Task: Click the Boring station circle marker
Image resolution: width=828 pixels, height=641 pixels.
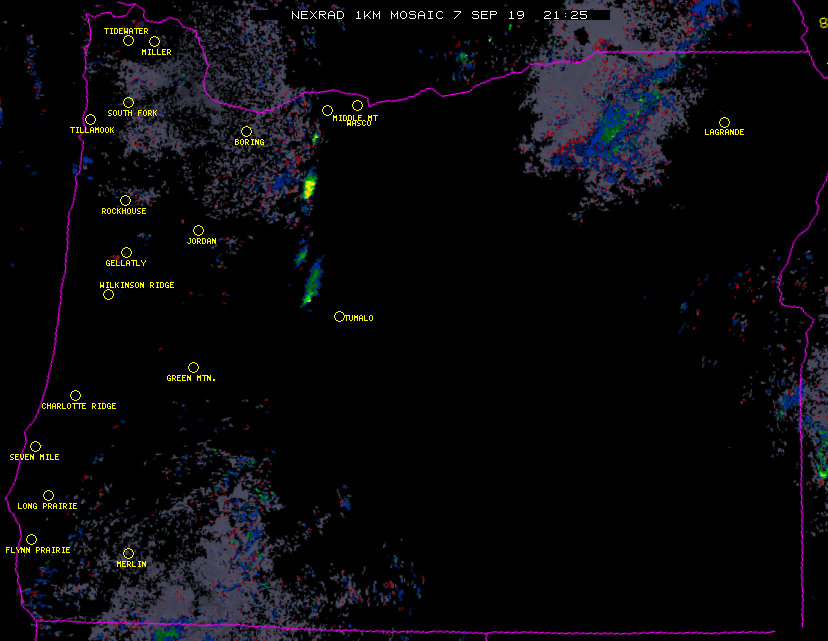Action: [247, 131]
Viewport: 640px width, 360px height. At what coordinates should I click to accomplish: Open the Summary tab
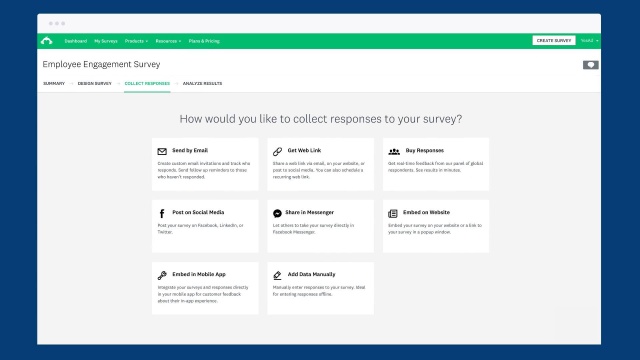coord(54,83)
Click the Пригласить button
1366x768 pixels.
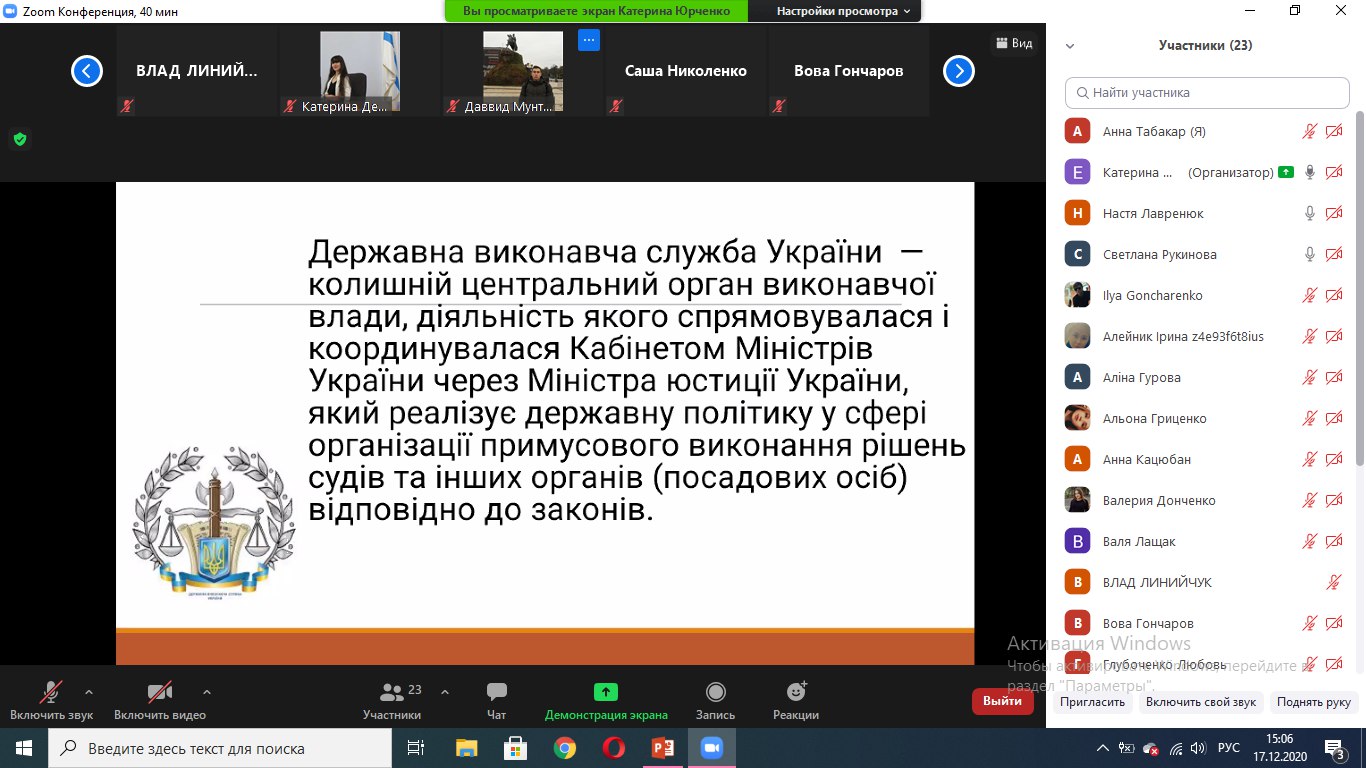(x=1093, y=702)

........

#### [YOUR TASK]
Reproduce each record above by retyping it exactly; omit all images.

#### [RESULT OF THE EXERCISE]
Task: Click the Boring station circle marker
Image resolution: width=828 pixels, height=641 pixels.
Action: [247, 131]
Viewport: 640px width, 360px height. At what coordinates should I click to accomplish: Open the Summary tab
coord(54,83)
Click the Пригласить button
1366x768 pixels.
(x=1093, y=702)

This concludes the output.